Editor’s note: Wired for Safety is a column on cybersecurity and other tech issues. Duane Dunston is an assistant professor of cybersecurity and networking at Champlain College. He received his bachelor’s and master’s of science from Pfeiffer University. From 2001 to 2011 he worked in cybersecurity for NOAA. He is a doctoral student at Northeastern University with a concentration in Curriculum, Teaching, Learning, and Leadership. His other activities include “You Have A Voice,” a project to develop an electronic screening assessment to identify human trafficking victims.
[I] was reading an article how the Matanuska-Susitna (Mat-Su) borough of Alaska was impacted by a ransomware attack. The cost of recovering from the breach was around $2 million. A comment by someone regarding the cyberattack was “Who or why would anyone ‘hack’ a little rinky dink town?” The motivations for attackers are varied and that comment can lead to inadequate planning for a cyberattack.
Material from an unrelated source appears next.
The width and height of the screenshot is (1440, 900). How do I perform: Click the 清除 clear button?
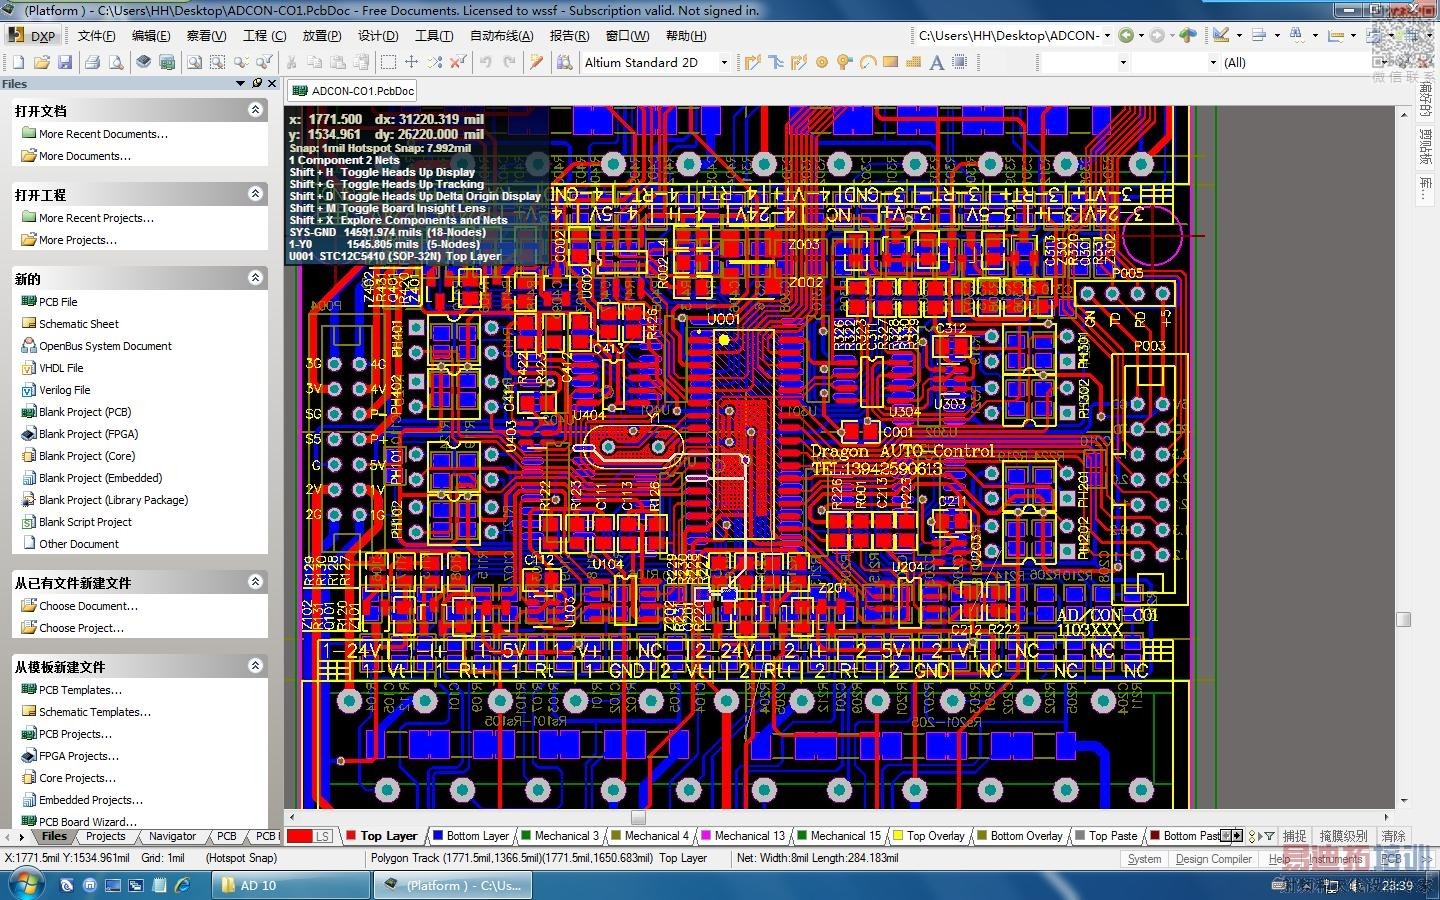[x=1392, y=836]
Cyberattackers may target large or small organizations. The smaller organizations are perceived as better targets because it is believed they will not have the in-house expertise to detect the compromise, may not have the funding to hire a third-party organization to help recover from the cyberattack, or may be more willing to pay the ransom as the city of Valdez, Alaska, did around the same time of the Mat-Su borough. The breach of the (Mat-Su) systems affected over 700 devices. All those devices have to be analyzed to ensure that the malicious code doesn’t reappear at a later time.
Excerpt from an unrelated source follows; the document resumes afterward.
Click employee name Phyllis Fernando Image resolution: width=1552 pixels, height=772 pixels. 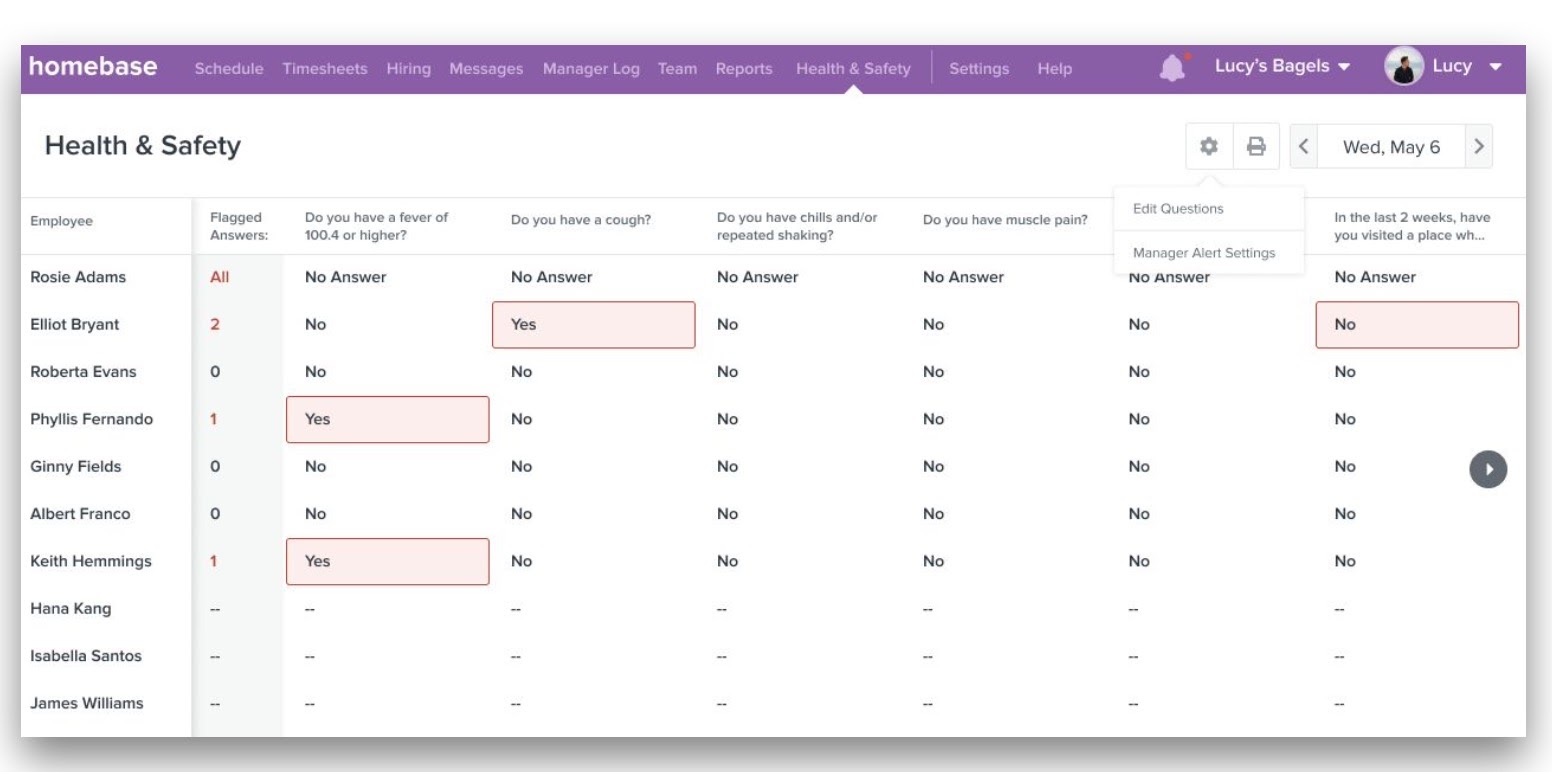tap(92, 419)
What does that mean? Malicious code can “sleep” for a given period. That means that the code is running on the computer, but is not doing anything that would use a lot of CPU or memory on a computer. After a given period, it will check some code to determine what it should do. It could be told to sleep for a few hours, days, weeks or months. After the specified time, it will check again and could be programmed to connect to a remote computer which could provide an attacker with remote access to the infected computer. From there, the attacker could log in to the computer and re-infect other computers, steal data, etc. Again, it depends on the motivations of the attacker. That is why all computers have to be analyzed or, in many cases, reinstalled. In the case of the Mat-Su borough, hundreds of devices had to be examined and cleaned. Dealing with a mass compromise takes a lot of time and expertise to clean up properly. It is essential to know this because it helps to explain the costs that can be involved in recovering from a cyber breach and why the cybersecurity experts need to analyze all computers. It also explains why it is important to perform periodic risk assessments and have third-party organizations assist with identifying risks and providing recommendations to minimize the likelihood of an incident and helping to learn and recover from a cyber incident.
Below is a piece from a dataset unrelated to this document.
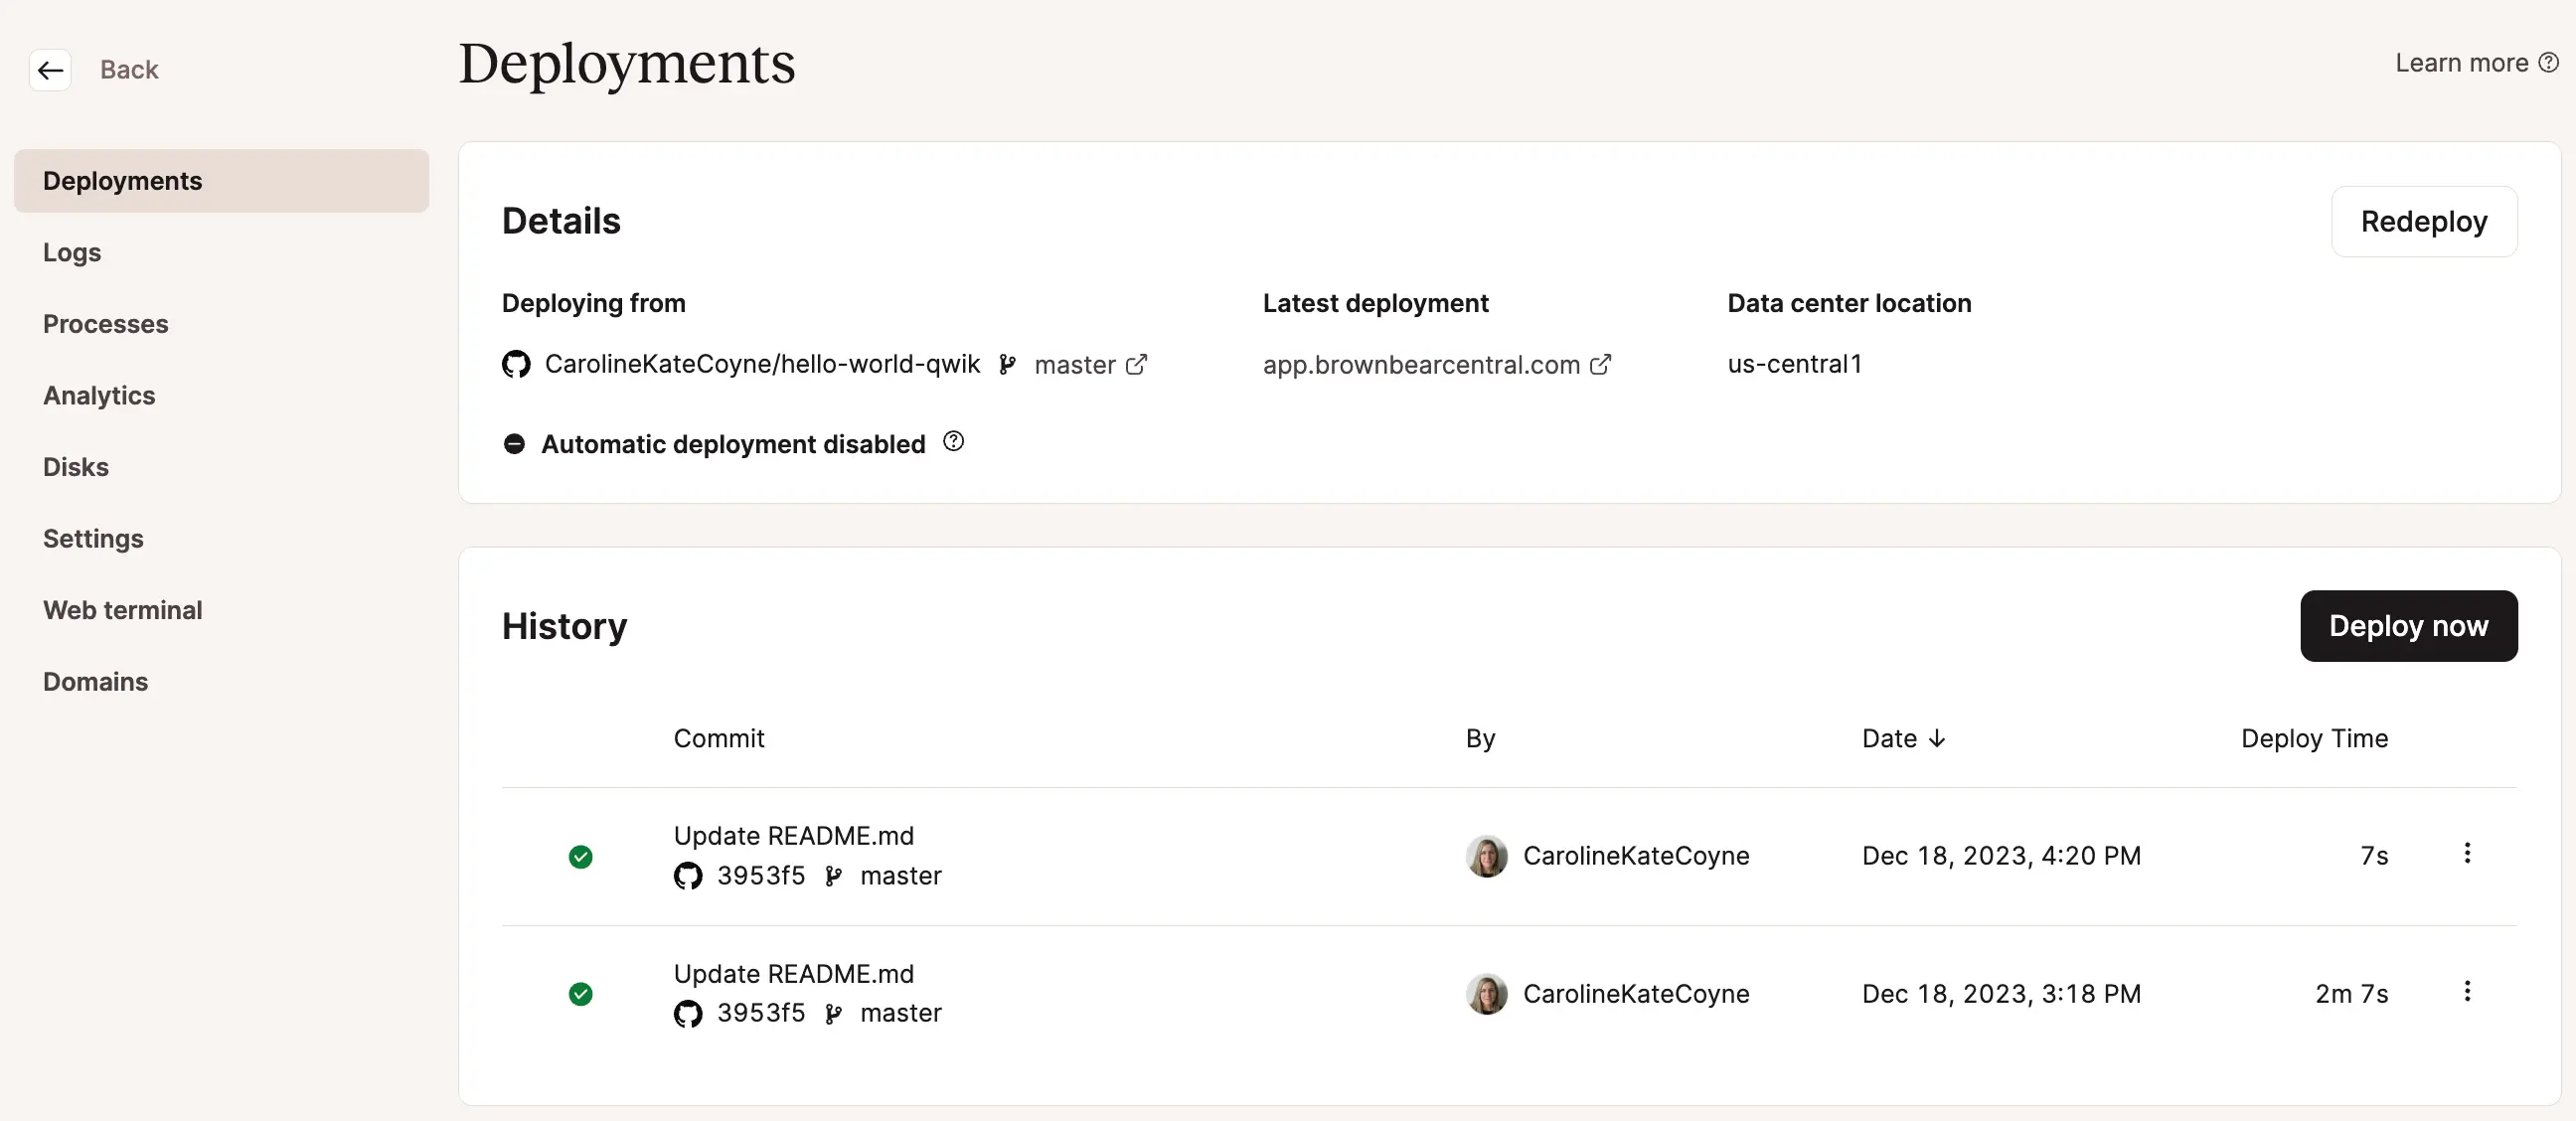The image size is (2576, 1121).
Task: Open the Logs section in sidebar
Action: point(71,251)

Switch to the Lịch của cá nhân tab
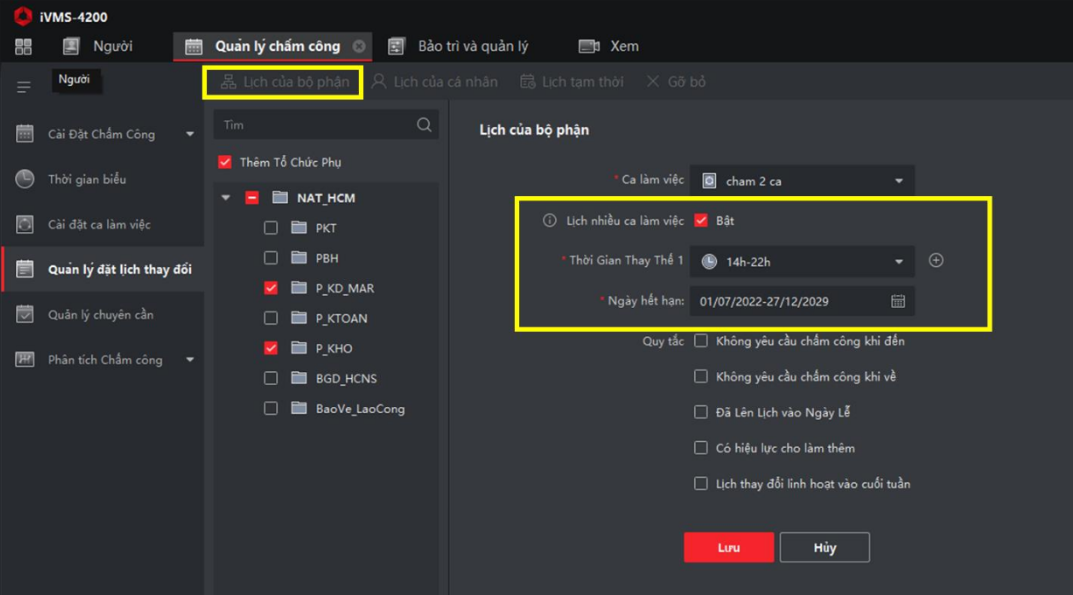[435, 82]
Preparing for cyber incidents requires understanding that any organization, regardless of size could be impacted (whether targeted or incidental). Risk has to do with understanding the likelihood of a breach or cyberattack occurring and the impact if it does happen. For your organization, start the discussion of risk impact by asking the questions: What would happen if I lose internet connectivity? or What would happen if some or all of the files I depend on become unusable? Sit around the table with key stakeholders in your organization, unless it is just you, and determine your alternatives if you lost internet connectivity right now or your files became unusable. Just because you lose internet connectivity doesn’t mean that your business operations have to stop. It may mean performing processes manually like using a manual credit card swiper, investing in a hotspot with a different internet provider so internet-based operations can still occur (even if downtime is 10 minutes to switch to the hotspot), or, in the case of Mat-Su, they had to use typewriters for some functions. If you believe you can just recover your files from backup, ensure the backups have been tested and will restore as expected.
As you begin to discuss what the impact would be, document each issue. For each item, identify a backup solution to sustain your operations until you have fully recovered from the incident. That will be documenting and implementing the contingency planning process. Contingency planning is the process of documenting and frequently reviewing and testing the plans you have developed to sustain your business operations (or day-to-day processes) until you have fully recovered from the cyber incident. Here is a contingency planning template.
Determining the risk of an event can be a daunting process if you are not aware of the various types of cyber events that could occur (it also includes natural disasters). Conducting a risk assessment is possible and may require hiring a third-party organization for some organizations, or you can do it yourself. Here is one of the shorter NIST documents designed for small businesses to assist with assessing risk and implementing essential security controls.
It is essential to be prepared for a cyber breach, assessing risk and developing contingency plans can help with sustaining business operations until an organization has fully recovered from an incident.